Indoor optical fiber cableCore: This is the light transmission area of the fiber, either glass or plastic. The larger the core, the more light that will be transmitted into the fiber.
Cladding: The function of the cladding is to provide a lower refractive index at the core interface in order to cause reflection within the core so that light waves are transmitted through the fiber.
Coating: Coatings are usually multi-layers of plastics applied to preserve fiber strength, absorb shock and provide extra fiber protection. These buffer coatings are available from 250 microns to 900 microns.
The size of the optical fiber is commonly referred to by the outer diameter of its core, cladding and coating. Example: 50/125/250 indicates a fiber with a core of 50 microns, cladding of 125 microns, and a coating of 250 microns. The coating is always removed when joining or connecting fibers. A micron (µm) is equal to one-millionth of a meter. 25 microns are equal to 0.0025 cm. (A sheet of paper is approximately 25 microns thick).
Fiber Types
Fiber can be identified by the type of paths that the light rays, or modes, travel within the fiber core. There are two basic types of fiber: multimode and single-mode. Multimode fiber cores may be either step index or graded index.

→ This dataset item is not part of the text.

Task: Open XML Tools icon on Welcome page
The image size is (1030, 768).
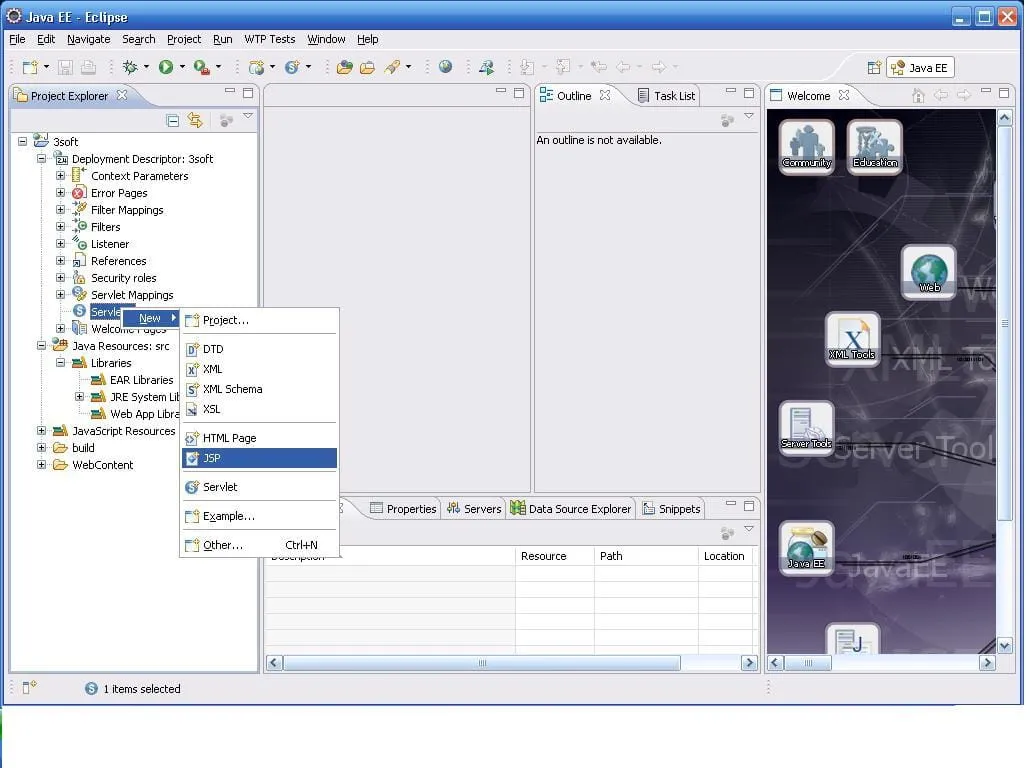Action: [x=852, y=338]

Step index multimode fiber derives its name from the sharp step like difference in the refractive index of the core and cladding.

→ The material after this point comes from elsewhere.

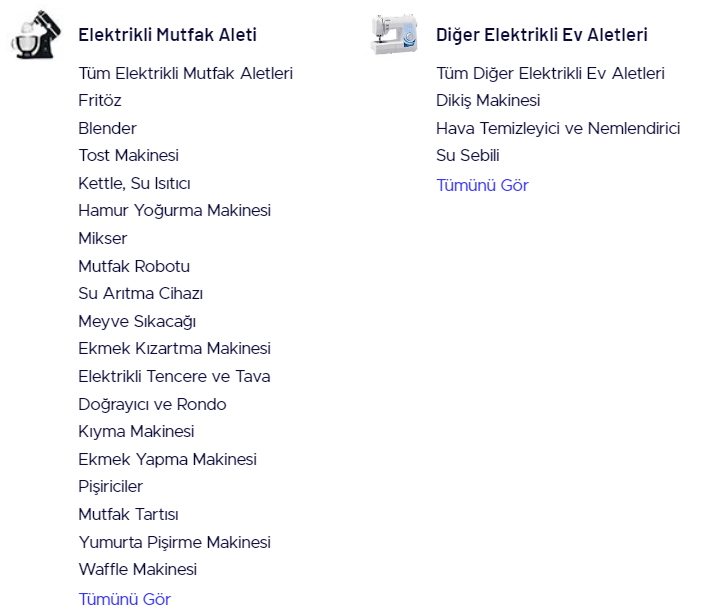Select Tüm Elektrikli Mutfak Aletleri
This screenshot has height=609, width=714.
(x=185, y=73)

In the more common graded index multimode fiber the light rays are also guided down the fiber in multiple pathways. But unlike step index fiber, a graded index core contains many layers of glass, each with a lower index of refraction as you go outward from the axis.
The effect of this grading is that the light rays are speeded up in the outer layers, to match those rays going the shorter pathway directly down the axis.
The result is that a graded index fiber equalizes the propagation times of the various modes so that data can be sent over a much longer distance and at higher rates before light pulses start to overlap and become less distinguishable at the receiver end.